=== Extracted data ===
□ □ □ □ □
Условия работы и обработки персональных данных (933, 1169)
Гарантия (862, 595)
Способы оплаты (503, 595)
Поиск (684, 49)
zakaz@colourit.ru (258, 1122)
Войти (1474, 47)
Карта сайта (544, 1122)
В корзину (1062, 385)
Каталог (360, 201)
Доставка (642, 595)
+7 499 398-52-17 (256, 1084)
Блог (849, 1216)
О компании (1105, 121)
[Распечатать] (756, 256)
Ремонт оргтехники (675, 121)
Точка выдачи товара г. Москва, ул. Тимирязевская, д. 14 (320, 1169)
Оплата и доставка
□ □ □ □ □
=== Problem to solve ===
Copy every record above exactly as it stands.

=== Expected answer ===
Условия работы и обработки персональных данных (933, 1169)
Гарантия (862, 595)
Способы оплаты (503, 595)
Поиск (684, 49)
zakaz@colourit.ru (258, 1122)
Войти (1474, 47)
Карта сайта (544, 1122)
В корзину (1062, 385)
Каталог (360, 201)
Доставка (642, 595)
+7 499 398-52-17 (256, 1084)
Блог (849, 1216)
О компании (1105, 121)
[Распечатать] (756, 256)
Ремонт оргтехники (675, 121)
Точка выдачи товара г. Москва, ул. Тимирязевская, д. 14 (320, 1169)
Оплата и доставка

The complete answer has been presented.